If your debut album’s called “V” Is For Vagina, you can’t expect folk to take you too seriously. And to his credit, Maynard James Keenan – he of Tool, A Perfect Circle and… wine – has never demanded respect nor understanding of Puscifer. The project began as a purge playground, betwixt his main band’s 13-year dry spell; as the years dragged on, though, Puscifer got better. More song-orientated. More, for want of a better word and a sick bucket, mature.

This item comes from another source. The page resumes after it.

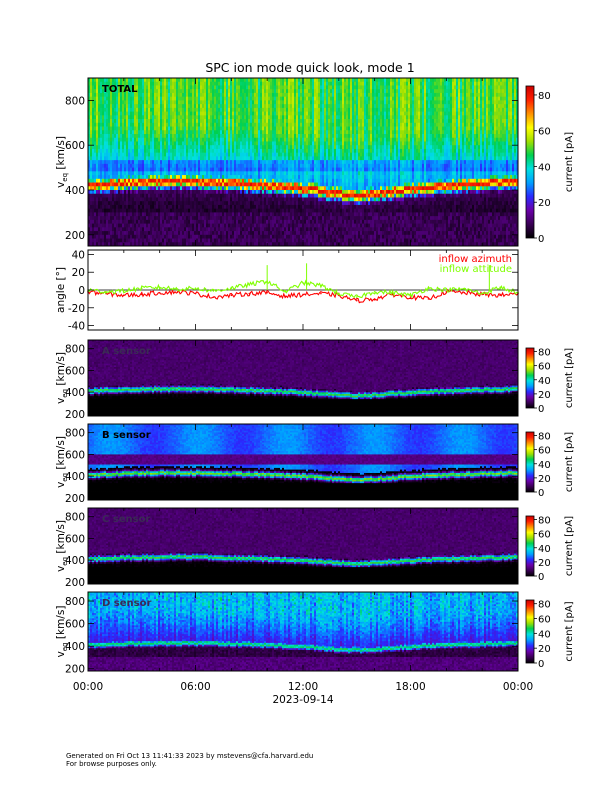 Image resolution: width=612 pixels, height=792 pixels. I want to click on figure-title: SPC ion mode quick look, mode 1, so click(310, 68).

At album four, Maynard and co find themselves sounding an awful lot like APC’s last record, Eat The Elephant. Or vice versa. That chilled-out, serene musical spine of piano and sparse guitar supports both albums, even if Puscifer do bend it a little more, Bread And Circus’s electronics evoking vintage Skinny Puppy amidst the alt-rock wooziness. But weirdly, Existential Reckoning’s selling point is its emotional resonance – In particular on A Singularity, where Maynard’s higher, softer notes are flanked by snappity, digitised snare. Co-vocalist Carina Round lurks in the background as the keys and guitar swell, readying Maynard’s proclamation: ‘God damn the sun!’ – not the first time Puscifer have taken direct influence from Swans, but Maynard owns that line with such conviction, such pathos, he rehomes it.

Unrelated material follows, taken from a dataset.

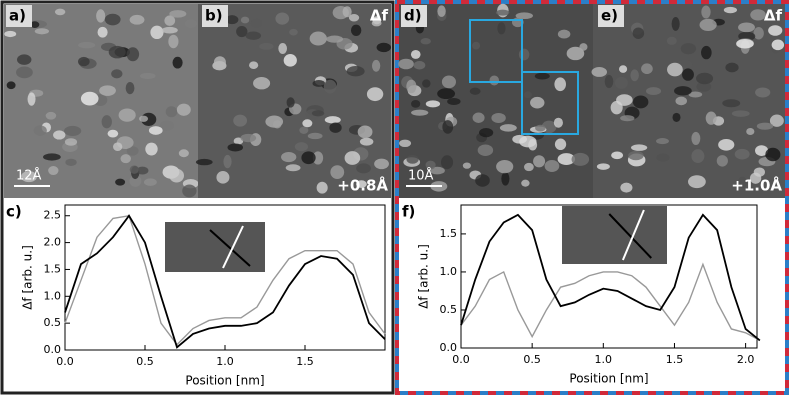  Describe the element at coordinates (550, 103) in the screenshot. I see `highlight-box` at that location.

Puscifer’s always been dismissed as Maynard’s ‘silly’ band. Existential Reckoning isn’t silly. In places deliberately annoying, yes – Postulous’s vocal loops will drive you up the wall; in places jarring, sure – Carina’s ‘Shut the fuck up’ on Fake Affront is genuinely funny, but Maynard ripostes it with his seldom-used, deep-throated cry: ‘Far right, far left, same shit.’ The kookiness rises just high enough to make this a Puscifer album, but it’s an accoutrement - a subtle note, a seasoning atop the band’s tightest serving of songs to date. Maynard James Keenan has something to say. Listen. It’s awfully catchy.